* DIRECTIONS FOR THIS TASK:
Print nothing except the lines of the listing below from the line with "Task: Open the 飞猪 tab" to the line with "Given: Show earlier", each exactly as written, both ends included.

* RAW DATA:
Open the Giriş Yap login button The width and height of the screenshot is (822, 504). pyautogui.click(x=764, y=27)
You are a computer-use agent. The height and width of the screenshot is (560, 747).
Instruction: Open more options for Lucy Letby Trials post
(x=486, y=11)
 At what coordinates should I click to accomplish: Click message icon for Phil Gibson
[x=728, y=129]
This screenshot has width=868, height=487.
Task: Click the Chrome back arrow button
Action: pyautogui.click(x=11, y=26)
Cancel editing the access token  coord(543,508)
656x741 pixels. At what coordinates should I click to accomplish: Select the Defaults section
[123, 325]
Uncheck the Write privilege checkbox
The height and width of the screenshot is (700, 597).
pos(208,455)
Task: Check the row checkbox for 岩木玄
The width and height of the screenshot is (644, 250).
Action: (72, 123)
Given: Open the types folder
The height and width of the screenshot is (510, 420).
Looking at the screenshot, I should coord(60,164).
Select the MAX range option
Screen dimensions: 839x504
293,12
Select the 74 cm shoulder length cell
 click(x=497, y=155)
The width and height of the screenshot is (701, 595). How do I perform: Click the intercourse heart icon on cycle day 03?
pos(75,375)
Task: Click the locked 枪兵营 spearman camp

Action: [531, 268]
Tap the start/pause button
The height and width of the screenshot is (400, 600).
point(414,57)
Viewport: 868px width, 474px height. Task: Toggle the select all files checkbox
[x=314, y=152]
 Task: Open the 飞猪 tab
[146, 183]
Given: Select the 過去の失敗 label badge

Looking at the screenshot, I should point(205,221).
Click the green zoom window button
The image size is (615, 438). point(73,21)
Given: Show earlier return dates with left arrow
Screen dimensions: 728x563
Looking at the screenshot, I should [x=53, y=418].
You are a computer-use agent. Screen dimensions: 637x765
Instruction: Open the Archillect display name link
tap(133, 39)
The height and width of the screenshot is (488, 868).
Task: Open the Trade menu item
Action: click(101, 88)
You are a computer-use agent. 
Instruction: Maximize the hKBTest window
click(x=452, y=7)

* SOLVED PROBLEM:
 Task: Open the 飞猪 tab
[146, 183]
Given: Select the 過去の失敗 label badge

Looking at the screenshot, I should point(205,221).
Click the green zoom window button
The image size is (615, 438). point(73,21)
Given: Show earlier return dates with left arrow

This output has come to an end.